======== Entries supplied ========
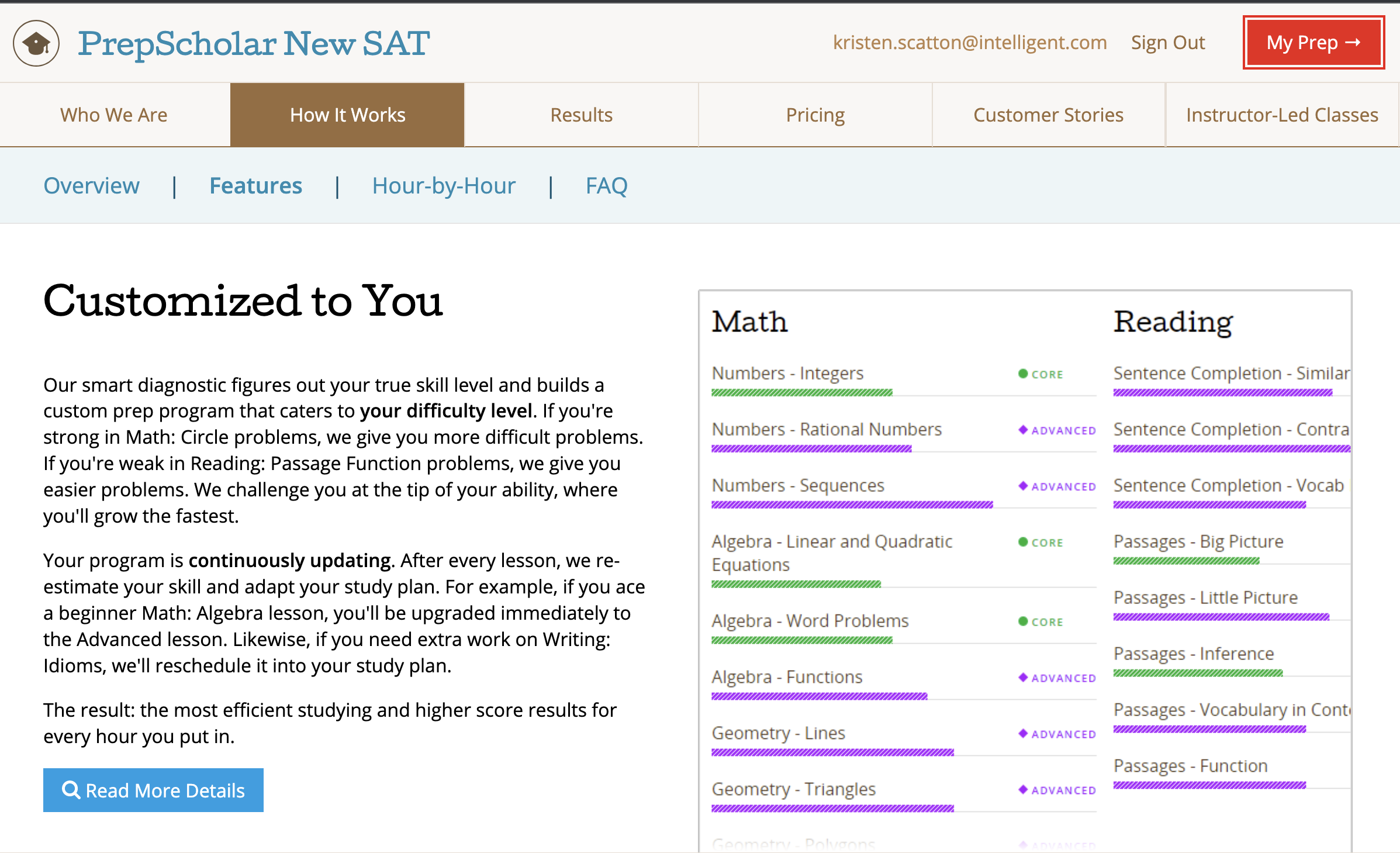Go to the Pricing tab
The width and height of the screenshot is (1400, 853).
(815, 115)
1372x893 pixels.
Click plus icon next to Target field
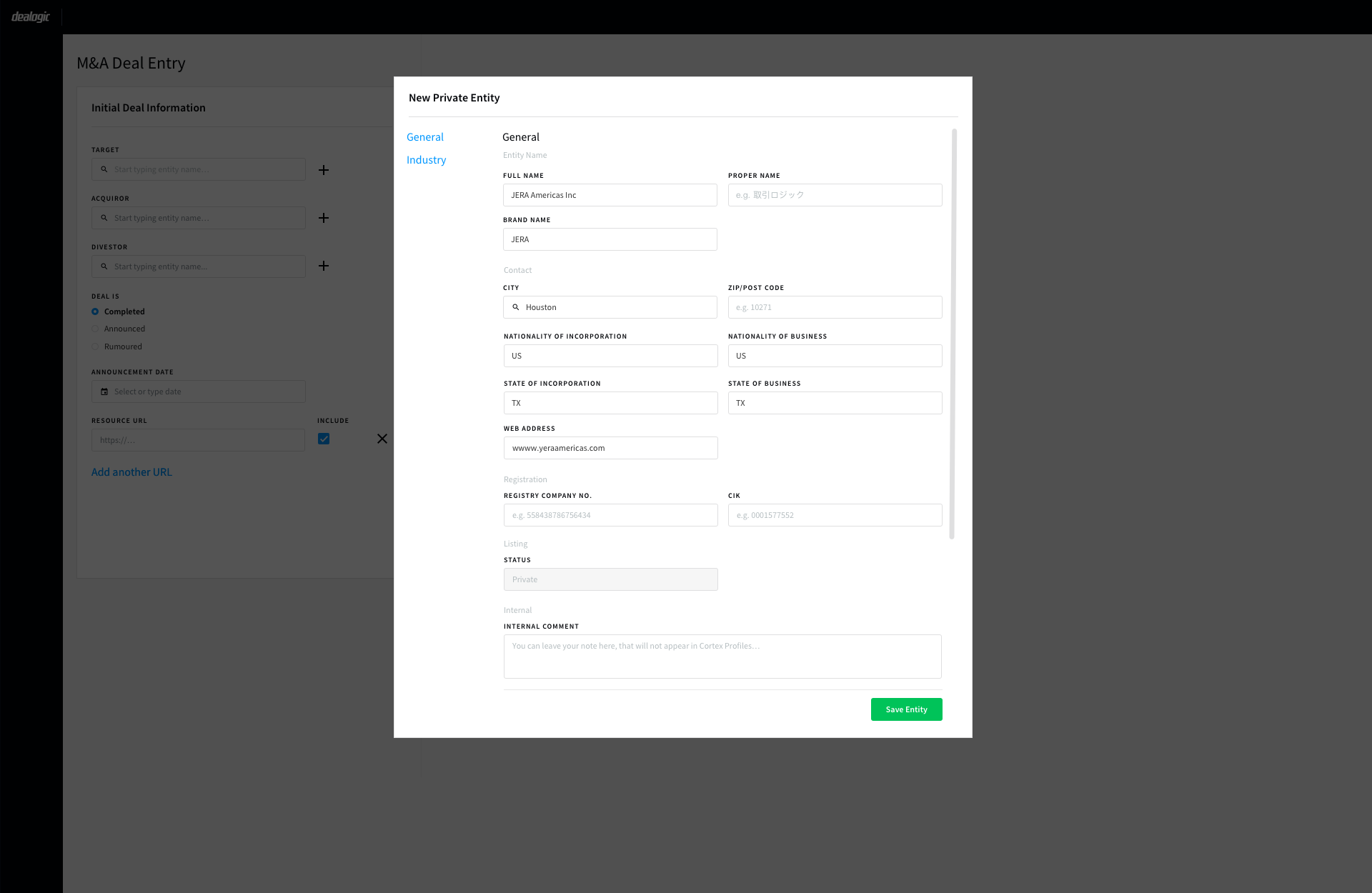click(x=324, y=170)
========
### Task description
Could you reproduce exactly the lines from the one containing "1372x893 pixels." through the last line of the records, both included, leaving out the pictures?

### Response
1372x893 pixels.
Click plus icon next to Target field
click(x=324, y=170)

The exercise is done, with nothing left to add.